| YOUR TASK |
Beginning at the line containing "Instruction: Open the main branch dropdown", print every line until the records end, keeping each exactly as it is.
Start of EXERCISE MATERIALS
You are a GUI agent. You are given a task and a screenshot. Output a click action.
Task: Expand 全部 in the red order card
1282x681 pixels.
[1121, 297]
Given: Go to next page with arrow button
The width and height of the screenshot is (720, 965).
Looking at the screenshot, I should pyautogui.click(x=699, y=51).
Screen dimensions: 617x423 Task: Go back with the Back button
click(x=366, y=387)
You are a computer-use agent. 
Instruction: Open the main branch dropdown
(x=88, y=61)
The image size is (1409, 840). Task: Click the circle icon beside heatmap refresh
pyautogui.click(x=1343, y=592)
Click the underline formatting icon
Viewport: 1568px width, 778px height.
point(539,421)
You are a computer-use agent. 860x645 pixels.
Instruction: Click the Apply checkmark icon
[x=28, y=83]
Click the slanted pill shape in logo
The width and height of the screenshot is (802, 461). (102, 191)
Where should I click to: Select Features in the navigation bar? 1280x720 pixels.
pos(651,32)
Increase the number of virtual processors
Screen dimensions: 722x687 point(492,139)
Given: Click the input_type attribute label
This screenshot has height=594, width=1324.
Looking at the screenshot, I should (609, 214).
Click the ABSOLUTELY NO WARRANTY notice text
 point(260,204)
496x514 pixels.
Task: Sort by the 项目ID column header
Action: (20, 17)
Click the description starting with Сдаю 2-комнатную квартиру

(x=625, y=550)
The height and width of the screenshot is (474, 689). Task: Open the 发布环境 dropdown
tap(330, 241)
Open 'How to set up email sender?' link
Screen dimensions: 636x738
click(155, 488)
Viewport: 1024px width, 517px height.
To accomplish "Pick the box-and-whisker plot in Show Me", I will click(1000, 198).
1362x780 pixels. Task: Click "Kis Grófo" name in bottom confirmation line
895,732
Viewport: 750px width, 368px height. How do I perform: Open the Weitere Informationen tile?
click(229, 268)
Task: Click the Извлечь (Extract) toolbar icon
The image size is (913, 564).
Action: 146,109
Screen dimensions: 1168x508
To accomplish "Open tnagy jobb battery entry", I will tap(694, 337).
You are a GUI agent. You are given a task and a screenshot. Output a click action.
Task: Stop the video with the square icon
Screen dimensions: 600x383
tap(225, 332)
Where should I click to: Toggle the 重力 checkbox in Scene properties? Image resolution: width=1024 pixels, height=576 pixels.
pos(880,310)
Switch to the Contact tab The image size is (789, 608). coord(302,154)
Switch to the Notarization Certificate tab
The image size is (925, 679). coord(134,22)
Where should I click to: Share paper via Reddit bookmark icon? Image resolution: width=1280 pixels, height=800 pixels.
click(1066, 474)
End of EXERCISE MATERIALS
| YOUR RESPONSE |
Instruction: Open the main branch dropdown
(x=88, y=61)
The image size is (1409, 840). Task: Click the circle icon beside heatmap refresh
pyautogui.click(x=1343, y=592)
Click the underline formatting icon
Viewport: 1568px width, 778px height.
point(539,421)
You are a computer-use agent. 860x645 pixels.
Instruction: Click the Apply checkmark icon
[x=28, y=83]
Click the slanted pill shape in logo
The width and height of the screenshot is (802, 461). (102, 191)
Where should I click to: Select Features in the navigation bar? 1280x720 pixels.
pos(651,32)
Increase the number of virtual processors
Screen dimensions: 722x687 point(492,139)
Given: Click the input_type attribute label
This screenshot has height=594, width=1324.
Looking at the screenshot, I should (609, 214).
Click the ABSOLUTELY NO WARRANTY notice text
 point(260,204)
496x514 pixels.
Task: Sort by the 项目ID column header
Action: (20, 17)
Click the description starting with Сдаю 2-комнатную квартиру

(x=625, y=550)
The height and width of the screenshot is (474, 689). Task: Open the 发布环境 dropdown
tap(330, 241)
Open 'How to set up email sender?' link
Screen dimensions: 636x738
click(155, 488)
Viewport: 1024px width, 517px height.
To accomplish "Pick the box-and-whisker plot in Show Me", I will click(1000, 198).
1362x780 pixels. Task: Click "Kis Grófo" name in bottom confirmation line
895,732
Viewport: 750px width, 368px height. How do I perform: Open the Weitere Informationen tile?
click(229, 268)
Task: Click the Извлечь (Extract) toolbar icon
The image size is (913, 564).
Action: 146,109
Screen dimensions: 1168x508
To accomplish "Open tnagy jobb battery entry", I will tap(694, 337).
You are a GUI agent. You are given a task and a screenshot. Output a click action.
Task: Stop the video with the square icon
Screen dimensions: 600x383
tap(225, 332)
Where should I click to: Toggle the 重力 checkbox in Scene properties? Image resolution: width=1024 pixels, height=576 pixels.
pos(880,310)
Switch to the Contact tab The image size is (789, 608). coord(302,154)
Switch to the Notarization Certificate tab
The image size is (925, 679). coord(134,22)
Where should I click to: Share paper via Reddit bookmark icon? Image resolution: width=1280 pixels, height=800 pixels.
click(1066, 474)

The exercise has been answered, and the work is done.